Written instruction> Locate each line in the data below that contains the string "screenshot" and copy those lines unchanged.

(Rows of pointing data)
----------------------------------------
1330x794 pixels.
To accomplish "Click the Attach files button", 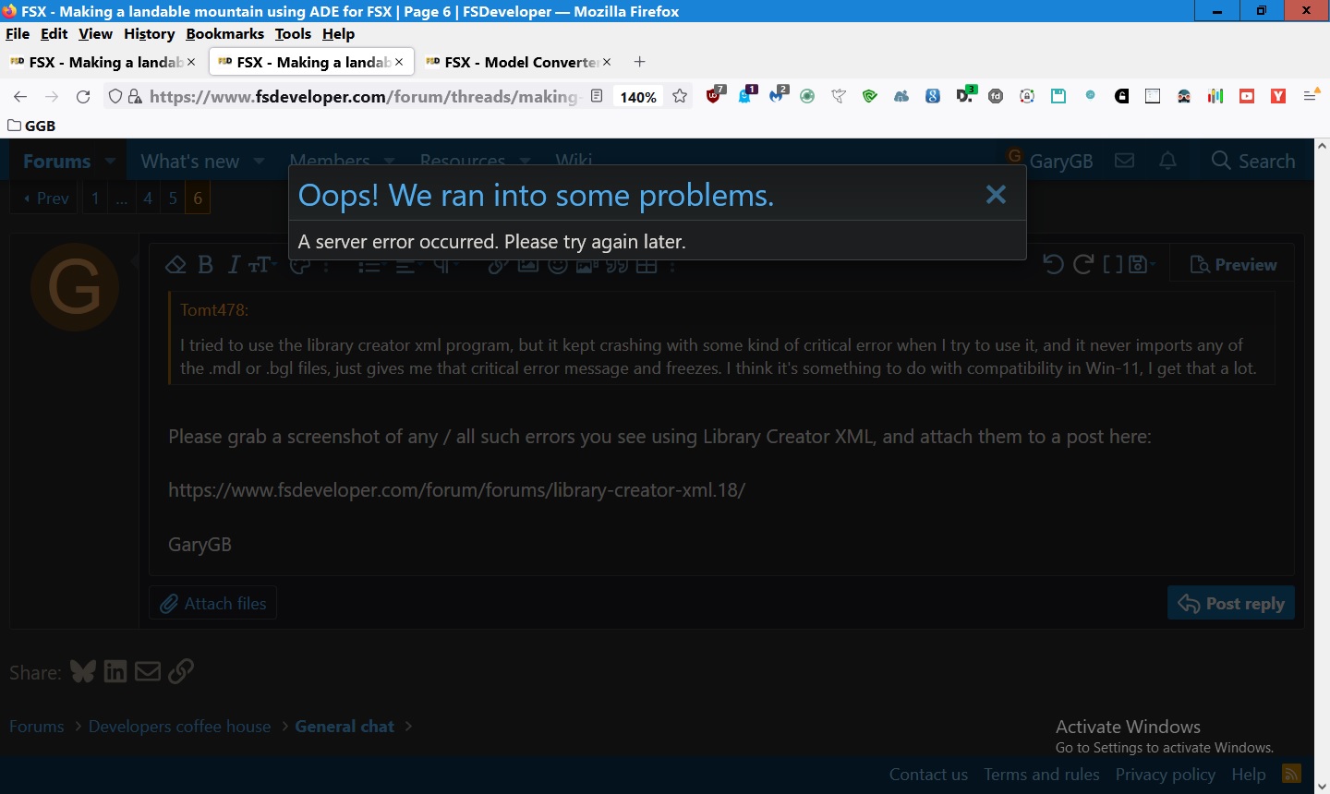I will 213,604.
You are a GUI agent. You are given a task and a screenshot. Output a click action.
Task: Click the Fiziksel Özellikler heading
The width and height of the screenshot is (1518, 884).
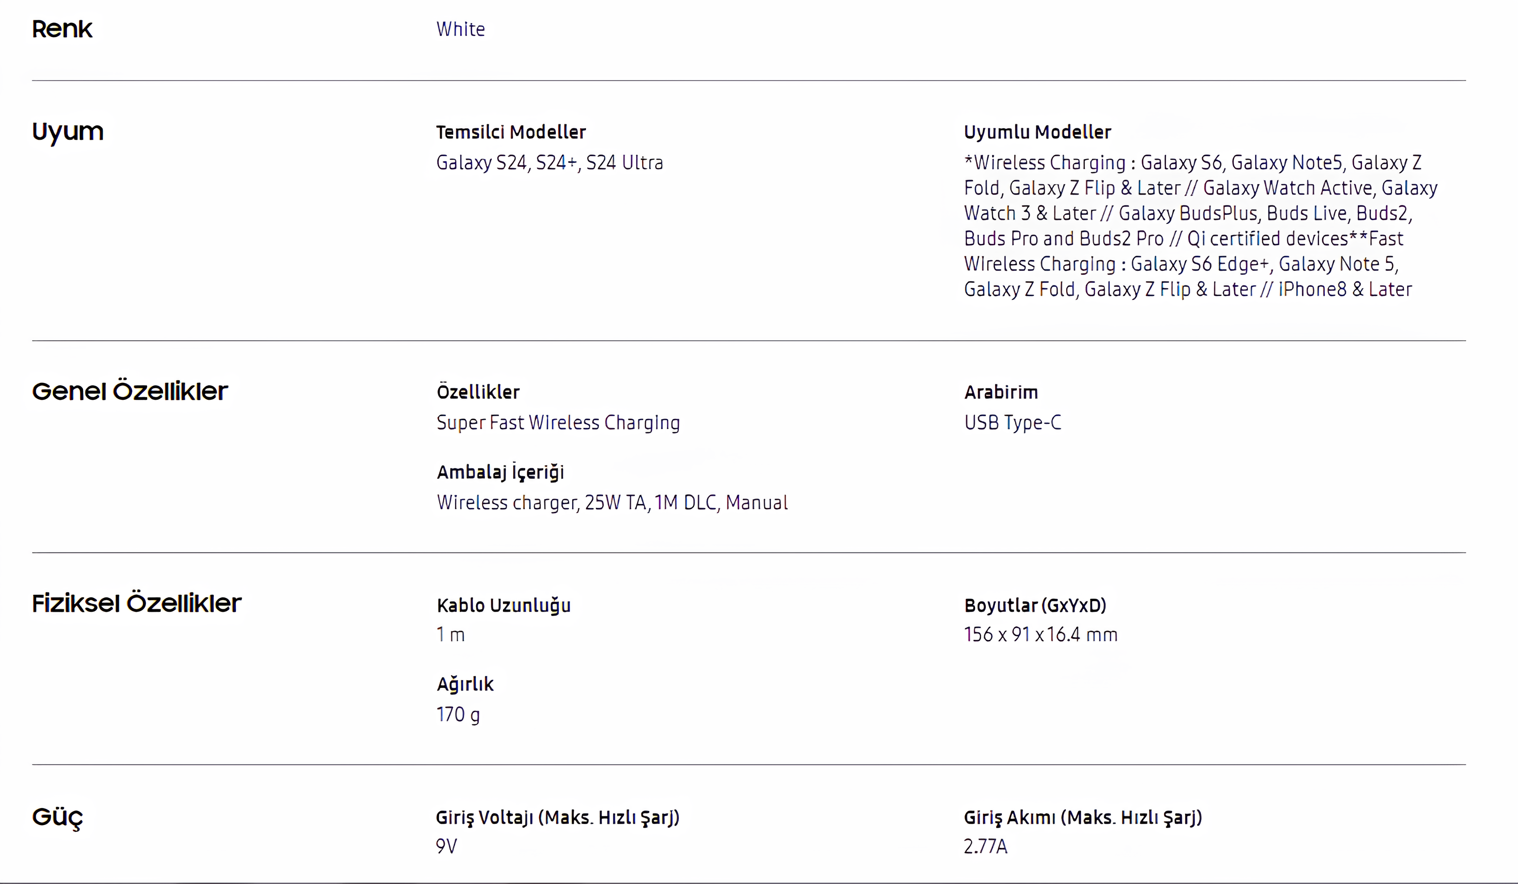coord(136,603)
----------------------------------------
Exercise solution>
You are a GUI agent. You are given a task and a screenshot. Output a click action.
The width and height of the screenshot is (1518, 884).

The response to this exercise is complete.